[Bug or FeatureRequest]: collection.rotate(toStartAt: Int) crashes with negative argument
Opened this issue · 2 comments
Replace this paragraph with a short description of the incorrect incorrect behavior. If this is a regression, please note the last version that the behavior was correct in addition to your current version.
Swift Algorithms version:
1.2.0
(= main branch currently)
Swift version:
swift-driver version: 1.90.11.1 Apple Swift version 5.10 (swiftlang-5.10.0.13 clang-1500.3.9.4)
Target: arm64-apple-macosx14.0
Checklist
- If possible, I've reproduced the issue using the
main
branch of this package - I've searched for existing GitHub issues
Steps to Reproduce
calling .rotate(toStartAt: ) with a negative number causes a run-time error
var array = [1, 2, 3, 4, 5, 6, 7, 8]
array.rotate(toStartAt: -2)
Expected behavior
This function shouldn't crash. Considering what .rotate() does (positive values rotate elements to the left) being called with a negative value should rotate to the right.
Another option would be to only allow for positive values as arguments, e.g. UInt
as parameter.
Actual behavior
Code crashes with an fatal error:
Swift/arm64e-apple-macos.swiftinterface:16236: Fatal error: Range requires lowerBound <= upperBound
Kind regards,
Heiko
Hi Heiko, the argument to rotate
isn't the number of elements to rotate left or right, but rather it is the current index of the element that should be first after rotating (and therefore must be a valid index). This is why the argument label is toStartAt
, not something like by
.
Note that not all collections with integer indices start at 0
, so confusing the index with an offset will cause unexpected results as it will in many other Swift collection APIs.
Hi Heiko, the argument to rotate isn't the number of elements to rotate left or right, but rather it is the current index of the element that should be first after rotating (and therefore must be a valid index). This is why the argument label is toStartAt, not something like by.
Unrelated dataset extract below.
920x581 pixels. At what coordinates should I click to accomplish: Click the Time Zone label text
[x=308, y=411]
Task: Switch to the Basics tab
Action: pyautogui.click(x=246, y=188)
@xwu Thanks for your remark - given some thoughts on your response, I can follow your argumentation (especially with setting a start index instead of an offset for rotation. I left my original comment for reference purpose only.
You are right, the argument is the index of the first element after .rotate()
finished its job, it's not an offset for rotation, which could go either way (sorry for being un-precise on this). My main concern is that crashing instead of gracefully failing is a harsh reaction (I recognise that it's a mutating function on the collection itself though)
Swift as a language is designed to be safe to use (strongly and statically typed language, optionals, basically no manual memory management, etc). It's really hard to "shoot yourself in the foot" with Swift unless you purposely opt-in into such a behaviour. In my opinion, frameworks / packages should follow the same idea of safety and should fail gracefully. A fatal error seems a bit to harsh of a reaction for a function that simply could return "sorry, can't do that" (again, more difficult for an inplace change of order of elements) - throw
might be another option here, as most probably it's still in a recoverable state.
A possible solution (sorry again, I mixed up an encountered issue with possible solution) would be to interpret a "negative index" as an index starting from the end (seems to be reasonable to me)
I'm fully aware, that it's my responsibility as a programmer / developer to pass in the correct arguments as function parameters and it's fine to get an error - getting a crash feels like an overreaction (at least in a debug build) - it might be right for a mutating func, but not really happy with this.